▸ **Source records**
○ ○ ○
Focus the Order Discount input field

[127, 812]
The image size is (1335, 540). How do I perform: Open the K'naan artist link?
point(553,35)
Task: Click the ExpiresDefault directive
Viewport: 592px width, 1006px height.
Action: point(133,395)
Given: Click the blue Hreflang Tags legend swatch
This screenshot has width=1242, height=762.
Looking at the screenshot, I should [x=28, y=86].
○ ○ ○
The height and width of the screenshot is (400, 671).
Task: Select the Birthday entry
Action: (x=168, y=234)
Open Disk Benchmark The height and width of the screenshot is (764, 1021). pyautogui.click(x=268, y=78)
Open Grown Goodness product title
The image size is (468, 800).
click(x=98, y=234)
○ ○ ○
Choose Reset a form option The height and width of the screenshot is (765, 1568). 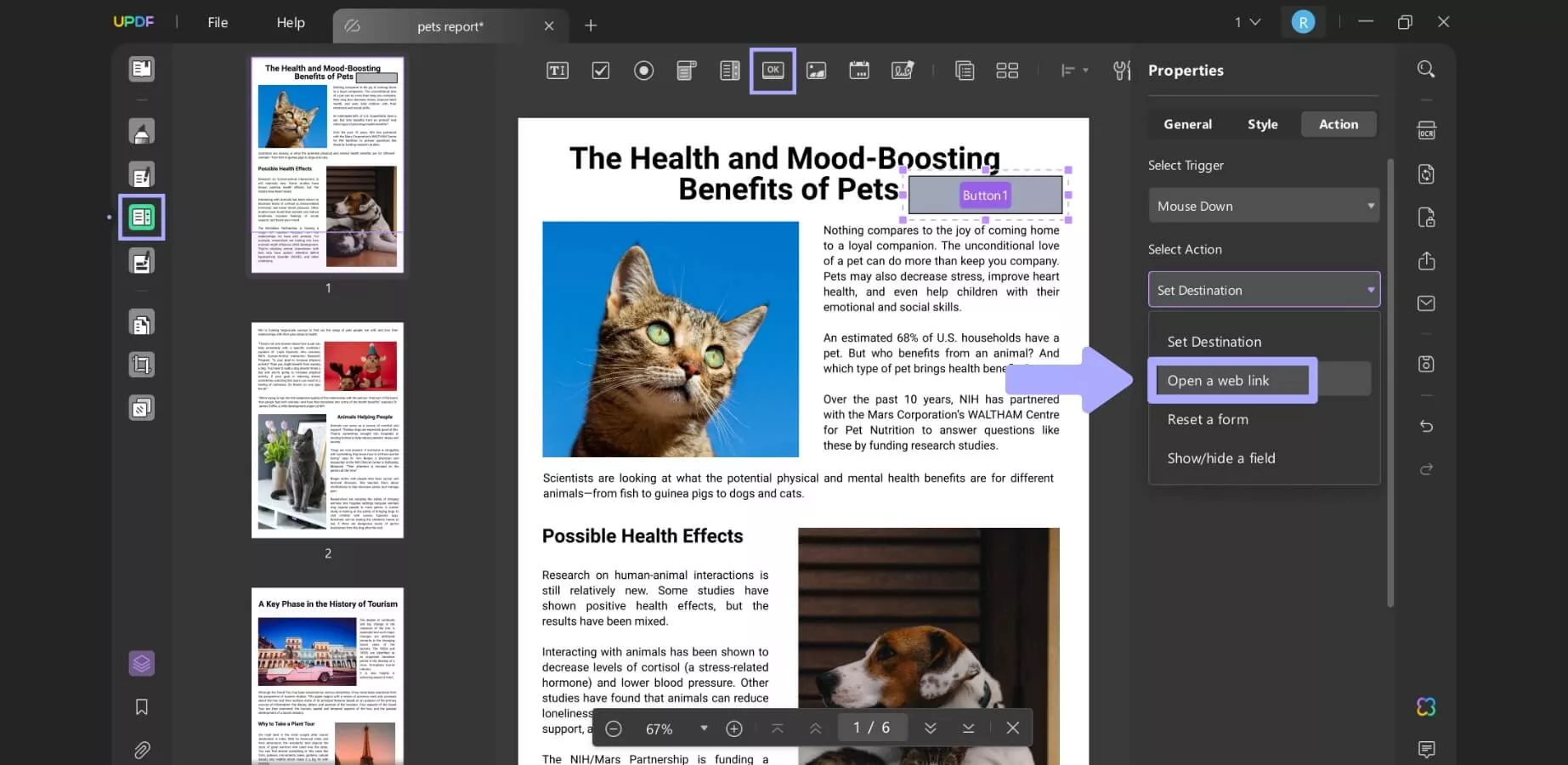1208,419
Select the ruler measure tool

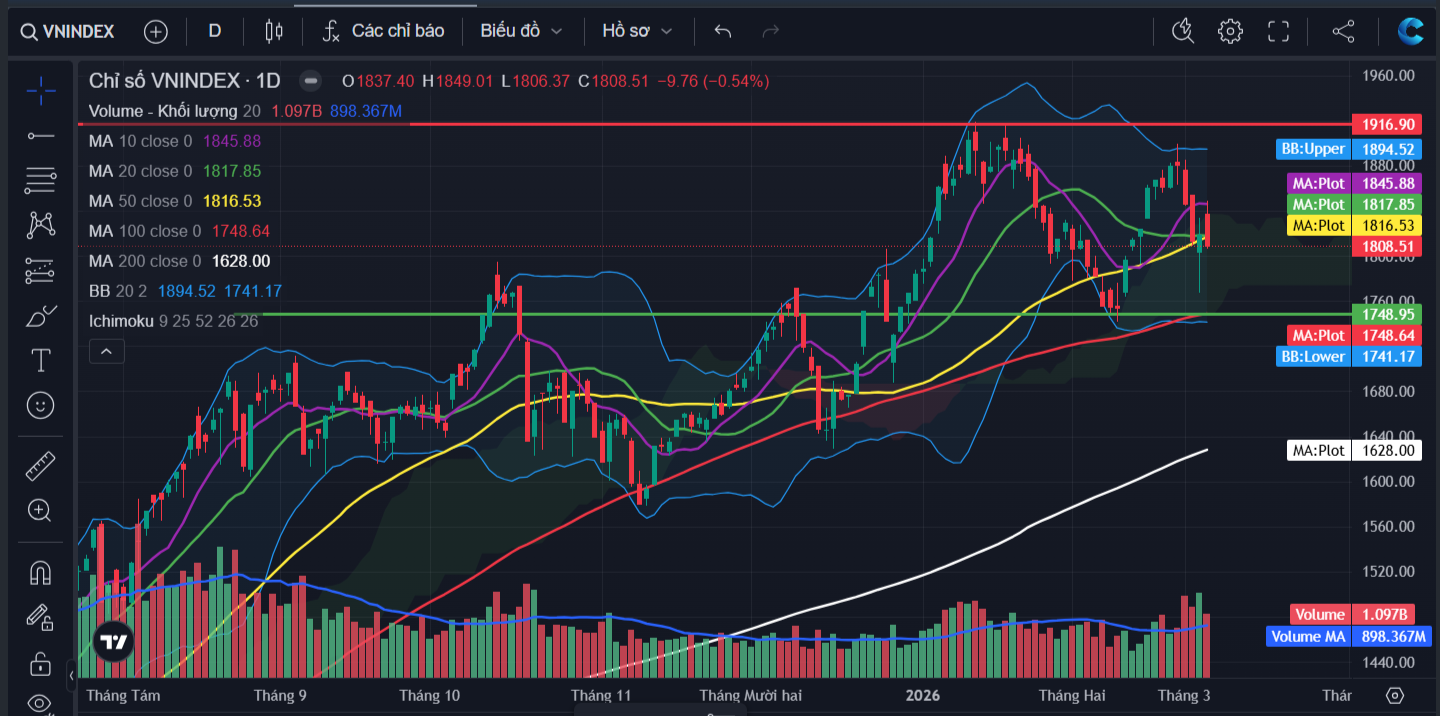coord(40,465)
○ ○ ○
▸ **Exercise instructions**
Among the records above, a stretch begins at the line containing "The image size is (1335, 540)." and ends at the line containing "Given: Click the". Restate that stretch word for word, and nothing else.

▸ **Task response**
The image size is (1335, 540). How do I perform: Open the K'naan artist link?
point(553,35)
Task: Click the ExpiresDefault directive
Viewport: 592px width, 1006px height.
Action: point(133,395)
Given: Click the blue Hreflang Tags legend swatch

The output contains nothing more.